Edward II: Hey, Rog, remember the writer who called you a 'lusty adventurer'?  That was in non-fiction too!  Bwhahahahahaha!

Roger Mortimer: Do. Not. Remind. Me.  Do you have any idea of how much I got the p*ss taken out of me by my household knights after that?  It went on and on for bloody months.  Just when I thought they'd finally forgotten about it, one knight went 'OK, dudes, ready for some adventures?' in the tiltyard and that was it, they were off again, literally falling off their horses laughing at me.

Piers Gaveston: Bet your squire liked the 'lusty' bit, though.  Whistling innocently here.

Roger Mortimer: Sod off, Gaveston.  I so did not have sexual relations with that squire.

Elizabeth of York: I don't know.

Isabella of France: Not maligning as such, but there are these novels where it's soooo obvious that the author is leching over me.  It makes me throw up a bit in my mouth.  On and on and on all the time, like every second page, about how beautiful and gorgeous and desirable I am and how beautiful my body is, even though I'm only like fifteen, and one yucky bit where I'm said to have 'matured to full ripeness'.  Matured to full ripeness??!  I am so grossed out.

Edward II: LOL yeah, that series of novels narrated by a supposedly heterosexual woman who leches over you all the time but never notices men and how they look.  So weird.

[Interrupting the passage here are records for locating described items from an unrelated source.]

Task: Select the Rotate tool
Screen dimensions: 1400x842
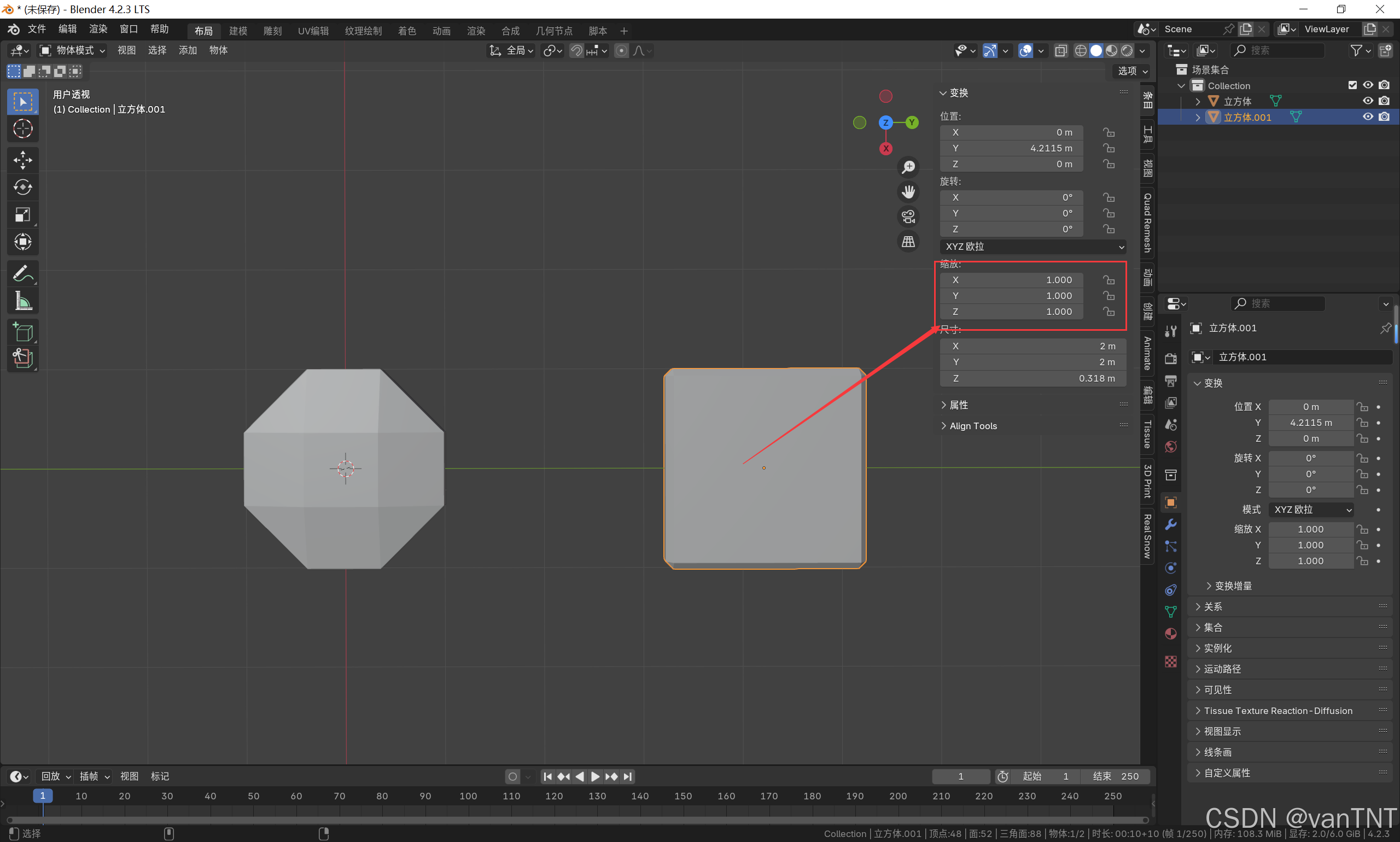Action: pyautogui.click(x=23, y=187)
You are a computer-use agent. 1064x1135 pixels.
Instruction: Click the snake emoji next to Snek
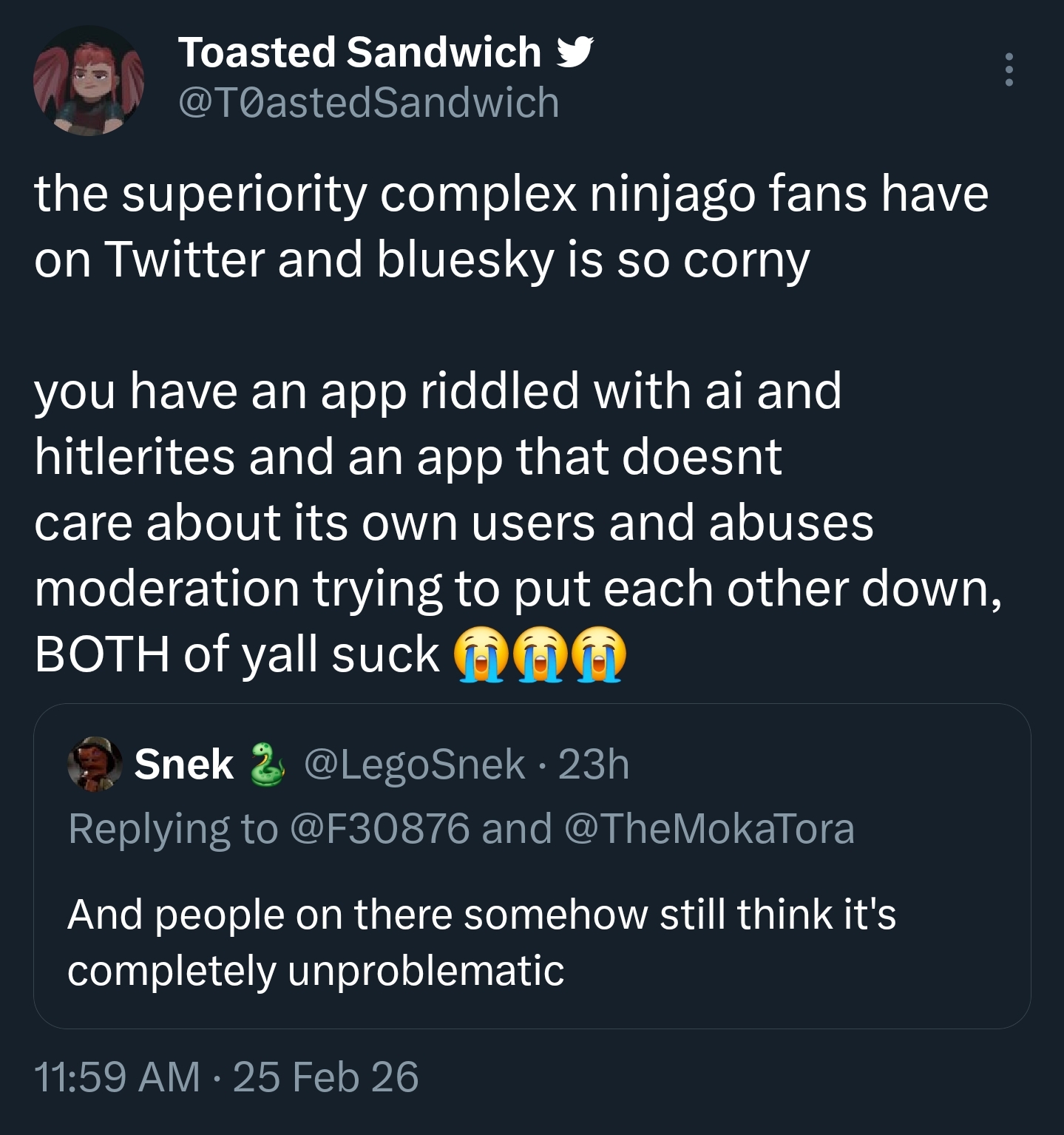(266, 764)
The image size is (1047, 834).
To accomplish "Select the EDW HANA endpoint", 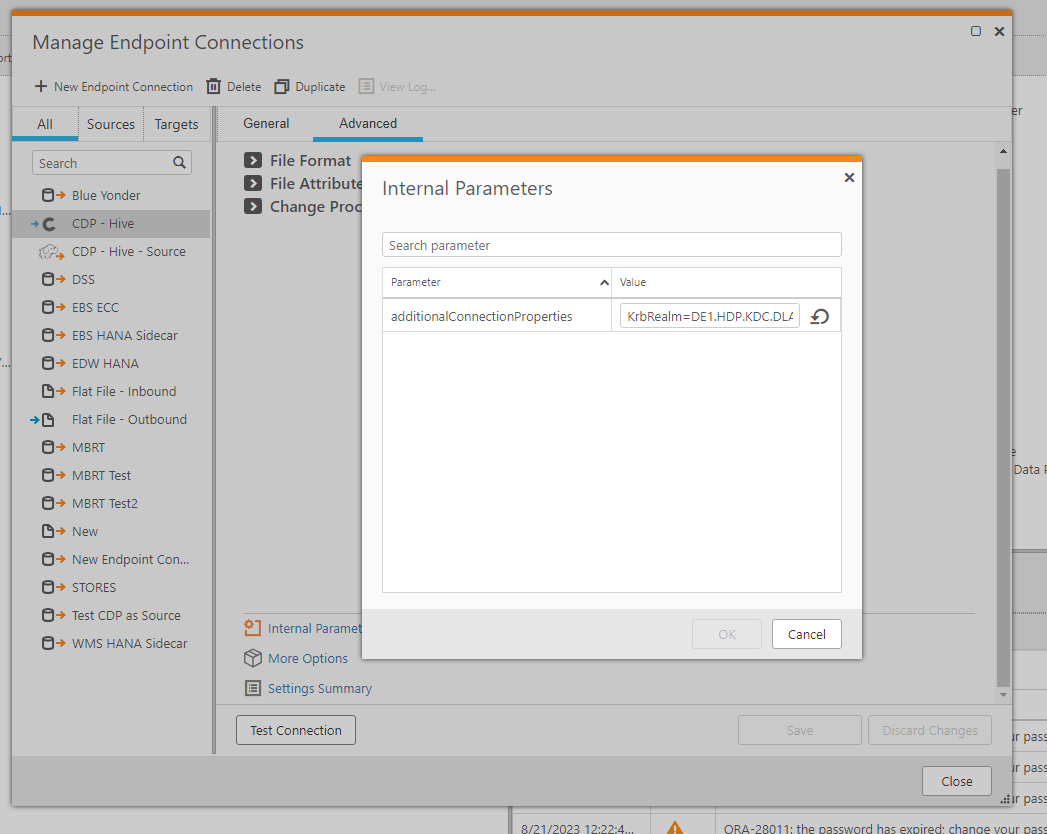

Anne Neville: I'm getting pretty annoyed with the way I'm almost always depicted as terribly frail, to the point where I faint or collapse about every five minutes.  Yes, I died young, but that doesn't mean I'd been a permanent invalid all my life, people!  Yeesh, it'd be great to have someone write me as though I had an actual backbone and some personality, instead of as this weak feeble fainting little...thing.

Edward of Lancaster: True, and it'd be nice if someone would acknowledge that you didn't necessarily spend your entire marriage to me weeping and wailing over Richard of Gloucester.

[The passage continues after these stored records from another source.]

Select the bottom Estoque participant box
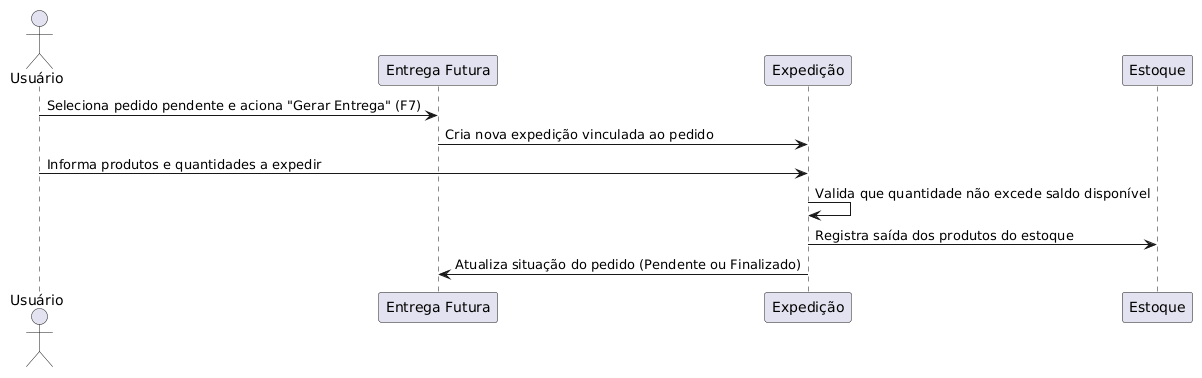[x=1157, y=308]
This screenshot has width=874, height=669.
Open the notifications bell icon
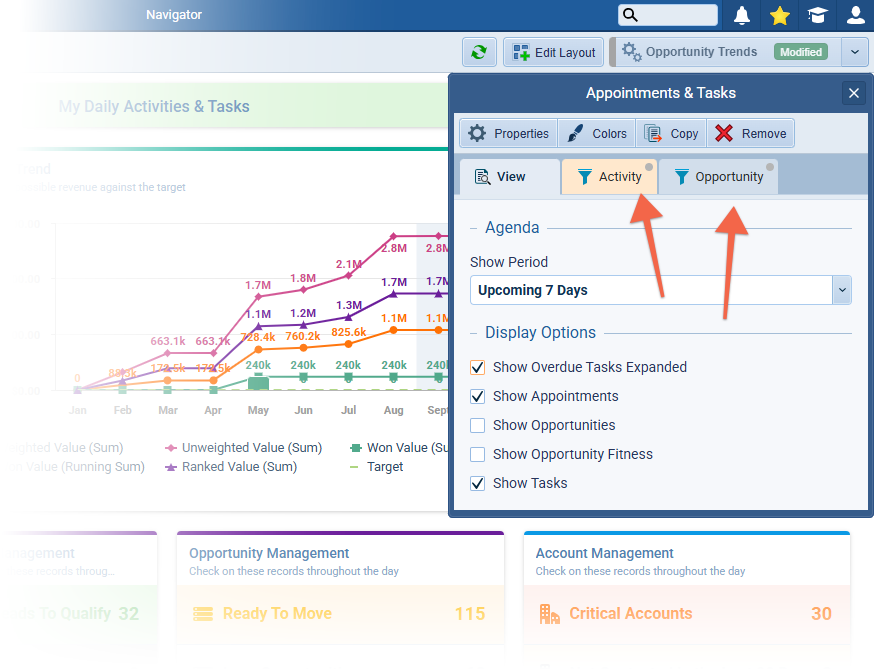(x=742, y=15)
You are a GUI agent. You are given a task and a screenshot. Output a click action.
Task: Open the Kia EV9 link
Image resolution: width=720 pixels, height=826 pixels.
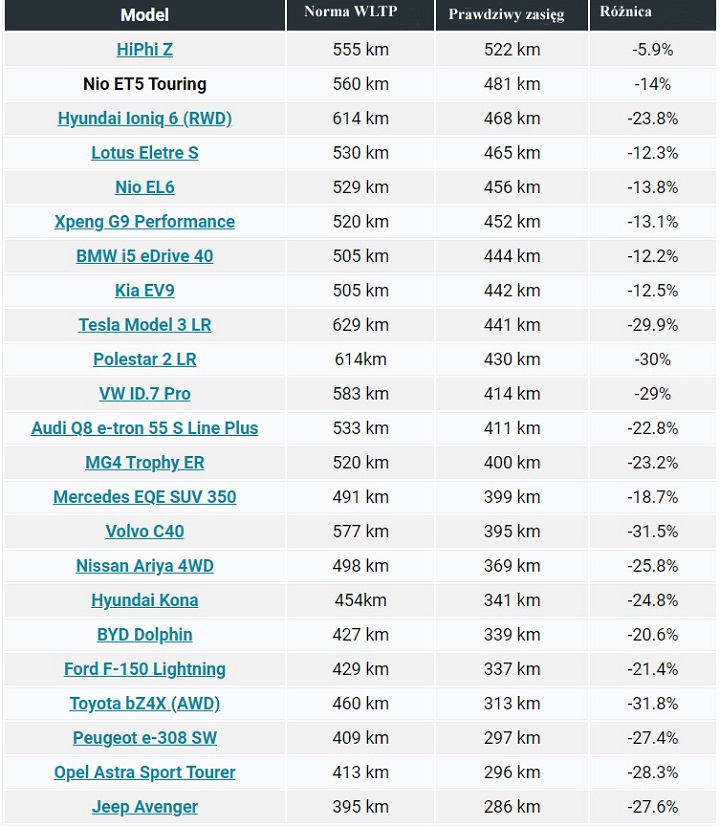pyautogui.click(x=144, y=291)
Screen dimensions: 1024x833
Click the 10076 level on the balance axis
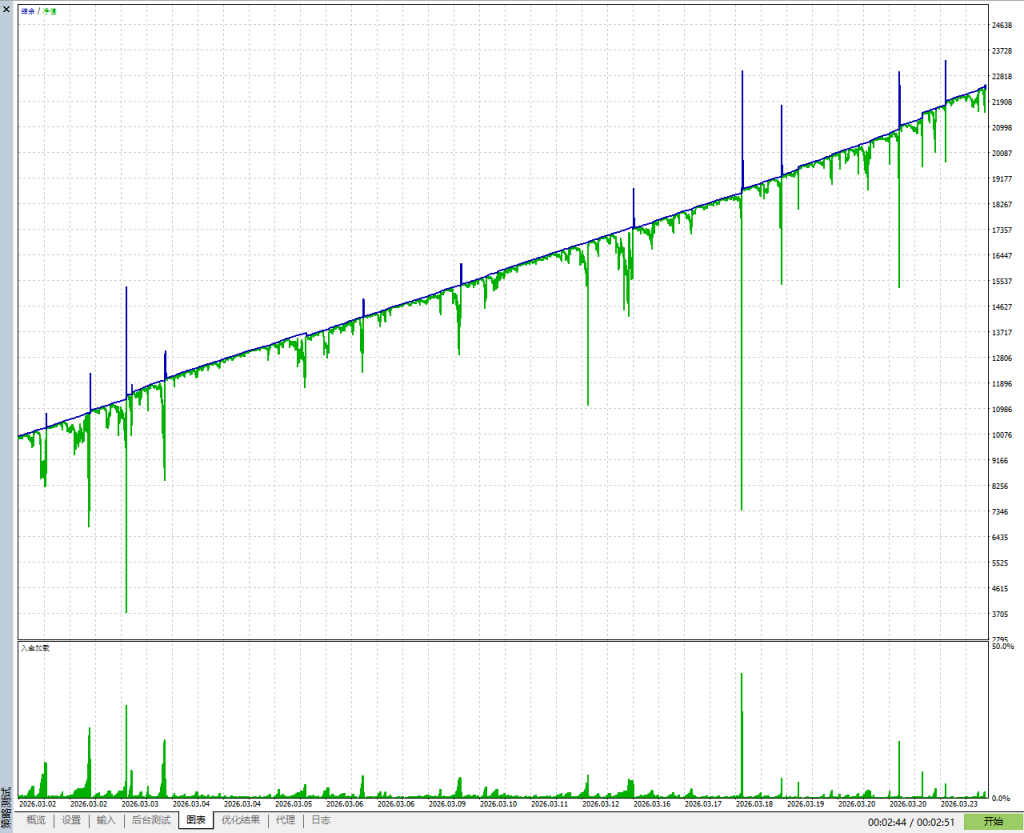1002,435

Anne Neville: I did a little bit at first maybe, just a tiny little bit, but I soon got used to the idea of being queen of England one day.  That was pretty cool.  Something else modern novelists never seem to realise about me is that maybe I had a bit of ambition and quite fancied being a queen!

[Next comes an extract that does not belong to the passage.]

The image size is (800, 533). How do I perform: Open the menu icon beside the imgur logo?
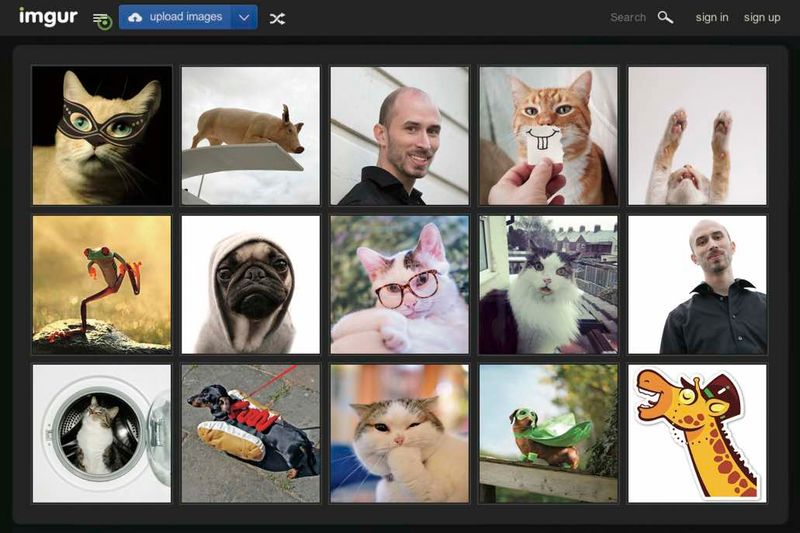pyautogui.click(x=101, y=19)
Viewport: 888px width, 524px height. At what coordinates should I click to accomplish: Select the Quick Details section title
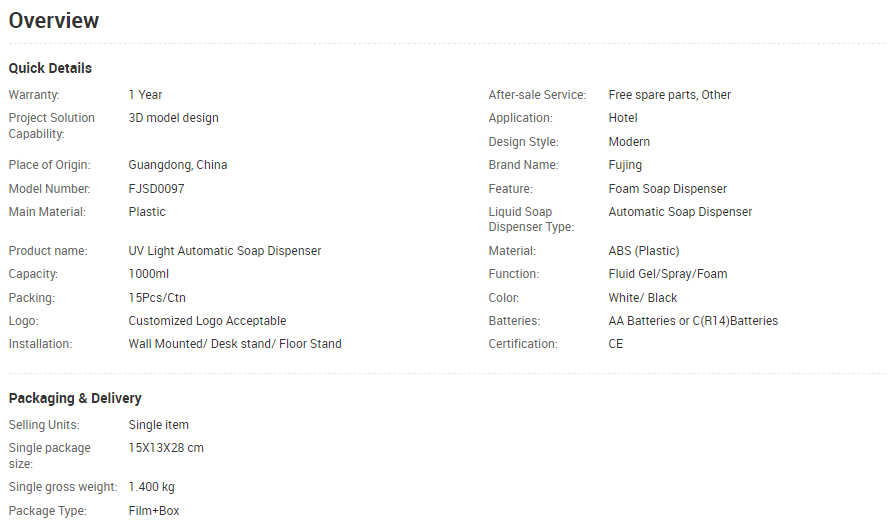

Edward of Lancaster: Yeah, we kind of got used to being married to each other and didn't mind it at all, did we?  And you know, it's so unfair when a throwaway bravado comment you make when you're still practically a child is then used for the next half a millennium as though it represents the sum total of your personality and is constantly used to present you as a sadistic murderous psychopath.  Modern people, would you like it if someone took one of your sulky adolescent pronouncements as though it's representative of your entire life and attitudes?

Henry VI: And when one remark by one visitor to England, simply reporting a rumour he had heard that I supposedly said that my son Edward was fathered by the Holy Ghost, is taken that my son absolutely must have been fathered by someone else other than me.  As though my wife Margaret of Anjou isn't maligned enough!

Margaret of Anjou: Oh, you mean I actually have a name?  Like seriously?  I thought I was just called 'the bad queen'.  Voice dripping with sarcasm here.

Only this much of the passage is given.